Population Scares and the Real Future
We are living in the first period in human history when the living conditions of the billions of ordinary people are undergoing drastic change. In my new book, History of the Future, I define “modern” as the condition of the twenty-odd leading countries today, all of which are societies where information and ideas have become more important than things. The basic fact about the world today: we are living through the middle of the world’s passage from the way it was since human society began to the kind of life we have come to know in modern countries. The citizens of countries like the United States, Sweden, and Japan are the advance party, as the whole world moves to modern life over the next few centuries.
In the modern world, wealth and power can come only from a creative free citizenry. No country can build success on the basis of assembly lines, much less peasantry. In modern countries the ordinary person needs skills and talents to deal creatively with ideas and personalities -- to communicate and earn trust. This is an entirely different world than the worlds of the past.

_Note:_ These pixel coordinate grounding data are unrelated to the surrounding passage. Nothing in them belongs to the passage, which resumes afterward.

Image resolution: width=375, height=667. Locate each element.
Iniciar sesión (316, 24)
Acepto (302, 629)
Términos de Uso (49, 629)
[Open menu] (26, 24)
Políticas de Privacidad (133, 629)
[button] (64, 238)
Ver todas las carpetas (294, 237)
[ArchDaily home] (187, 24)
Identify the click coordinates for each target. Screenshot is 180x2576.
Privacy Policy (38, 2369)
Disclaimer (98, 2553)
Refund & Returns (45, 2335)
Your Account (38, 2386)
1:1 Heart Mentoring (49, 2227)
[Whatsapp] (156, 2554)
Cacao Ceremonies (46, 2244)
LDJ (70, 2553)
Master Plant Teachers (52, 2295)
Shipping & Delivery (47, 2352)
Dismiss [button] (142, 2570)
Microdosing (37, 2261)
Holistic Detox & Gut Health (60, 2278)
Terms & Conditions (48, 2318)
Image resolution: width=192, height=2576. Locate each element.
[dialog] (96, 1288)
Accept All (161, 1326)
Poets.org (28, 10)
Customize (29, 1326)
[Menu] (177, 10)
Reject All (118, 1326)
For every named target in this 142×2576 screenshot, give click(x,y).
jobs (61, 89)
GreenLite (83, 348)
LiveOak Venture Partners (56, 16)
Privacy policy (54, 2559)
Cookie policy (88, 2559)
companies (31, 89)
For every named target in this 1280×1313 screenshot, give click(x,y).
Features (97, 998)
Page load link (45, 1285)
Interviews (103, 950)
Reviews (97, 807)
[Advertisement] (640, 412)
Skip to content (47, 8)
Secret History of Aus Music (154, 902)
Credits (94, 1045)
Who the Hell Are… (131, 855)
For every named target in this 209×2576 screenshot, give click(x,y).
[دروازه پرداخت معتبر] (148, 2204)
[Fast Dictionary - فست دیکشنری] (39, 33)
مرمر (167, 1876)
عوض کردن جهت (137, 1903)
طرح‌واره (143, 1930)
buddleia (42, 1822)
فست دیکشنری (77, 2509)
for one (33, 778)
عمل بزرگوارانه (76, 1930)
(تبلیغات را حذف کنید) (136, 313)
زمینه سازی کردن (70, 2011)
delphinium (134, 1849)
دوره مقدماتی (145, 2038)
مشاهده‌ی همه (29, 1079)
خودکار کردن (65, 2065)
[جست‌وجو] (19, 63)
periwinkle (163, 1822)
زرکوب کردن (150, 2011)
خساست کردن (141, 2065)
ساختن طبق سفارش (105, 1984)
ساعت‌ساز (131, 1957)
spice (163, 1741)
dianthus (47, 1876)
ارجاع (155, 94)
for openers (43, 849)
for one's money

This is not an optimistic picture of the future. It is a realistic description of what is happening. And it recognizes that there are still centuries of anguish before the modern world is achieved. More importantly, the benefits of modernity -- although great -- do not come for free. Looking ahead to the modern world, we see much to fear despite the spread -- from the already modern regions -- of wealth, freedom, and peace to the rest of the world. Modern technology may bring us temptations to change ourselves in ways that threaten our humanity. Wealth, freedom, and peace remove much of the adversity that shaped character in traditional worlds. The decadent and unhappy wealthy families we see around us today are a warning of the challenges to human goodness and happiness that will be central to the modern world. We can see glimpses of this today in the history of the already modern countries.
In the last century world population grew by six times. In this century it will not even double, and at the end will be declining. Despite our experience with increasing resource abundance, those who try to spread the fear of famine and limits to growth are still seeking to frighten us with apocalyptic scenarios.